++++ MATERIALS PROVIDED ++++

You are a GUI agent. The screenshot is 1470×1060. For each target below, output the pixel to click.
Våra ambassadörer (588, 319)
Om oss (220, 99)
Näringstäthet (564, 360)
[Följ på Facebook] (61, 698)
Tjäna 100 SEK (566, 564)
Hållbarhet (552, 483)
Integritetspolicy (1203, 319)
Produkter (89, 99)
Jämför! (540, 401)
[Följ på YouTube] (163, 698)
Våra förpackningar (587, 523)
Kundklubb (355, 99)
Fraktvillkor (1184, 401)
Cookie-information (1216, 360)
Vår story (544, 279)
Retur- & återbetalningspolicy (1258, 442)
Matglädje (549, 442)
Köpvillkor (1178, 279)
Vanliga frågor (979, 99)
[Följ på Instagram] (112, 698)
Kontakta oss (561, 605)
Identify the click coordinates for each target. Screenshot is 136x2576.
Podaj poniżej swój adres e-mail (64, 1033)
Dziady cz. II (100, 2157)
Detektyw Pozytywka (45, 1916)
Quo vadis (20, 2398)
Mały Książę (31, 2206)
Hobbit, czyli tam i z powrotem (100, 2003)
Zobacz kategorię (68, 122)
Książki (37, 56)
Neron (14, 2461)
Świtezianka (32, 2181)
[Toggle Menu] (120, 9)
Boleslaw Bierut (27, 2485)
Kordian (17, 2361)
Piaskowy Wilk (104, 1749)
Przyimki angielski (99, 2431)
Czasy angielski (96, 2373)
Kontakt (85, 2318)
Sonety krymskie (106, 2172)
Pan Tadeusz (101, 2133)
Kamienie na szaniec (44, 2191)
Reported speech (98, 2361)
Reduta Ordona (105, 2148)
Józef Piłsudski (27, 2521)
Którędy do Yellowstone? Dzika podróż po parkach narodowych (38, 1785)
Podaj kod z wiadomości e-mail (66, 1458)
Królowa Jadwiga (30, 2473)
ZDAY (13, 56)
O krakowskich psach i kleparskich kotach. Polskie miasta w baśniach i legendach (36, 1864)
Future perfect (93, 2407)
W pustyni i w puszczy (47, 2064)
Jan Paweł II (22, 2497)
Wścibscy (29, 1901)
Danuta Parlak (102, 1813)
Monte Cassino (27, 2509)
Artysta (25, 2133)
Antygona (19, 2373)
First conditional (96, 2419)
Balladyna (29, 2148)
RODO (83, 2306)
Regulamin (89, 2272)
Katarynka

++++

EXERCISE PROMPT: Word for word, restate the lines of the data above that fall between the line holding "Fraktvillkor (1184, 401)" and the line holding "Kordian (17, 2361)", inclusive, and no other lines.

RESPONSE AREA:
Fraktvillkor (1184, 401)
Cookie-information (1216, 360)
Vår story (544, 279)
Retur- & återbetalningspolicy (1258, 442)
Matglädje (549, 442)
Köpvillkor (1178, 279)
Vanliga frågor (979, 99)
[Följ på Instagram] (112, 698)
Kontakta oss (561, 605)
Identify the click coordinates for each target. Screenshot is 136x2576.
Podaj poniżej swój adres e-mail (64, 1033)
Dziady cz. II (100, 2157)
Detektyw Pozytywka (45, 1916)
Quo vadis (20, 2398)
Mały Książę (31, 2206)
Hobbit, czyli tam i z powrotem (100, 2003)
Zobacz kategorię (68, 122)
Książki (37, 56)
Neron (14, 2461)
Świtezianka (32, 2181)
[Toggle Menu] (120, 9)
Boleslaw Bierut (27, 2485)
Kordian (17, 2361)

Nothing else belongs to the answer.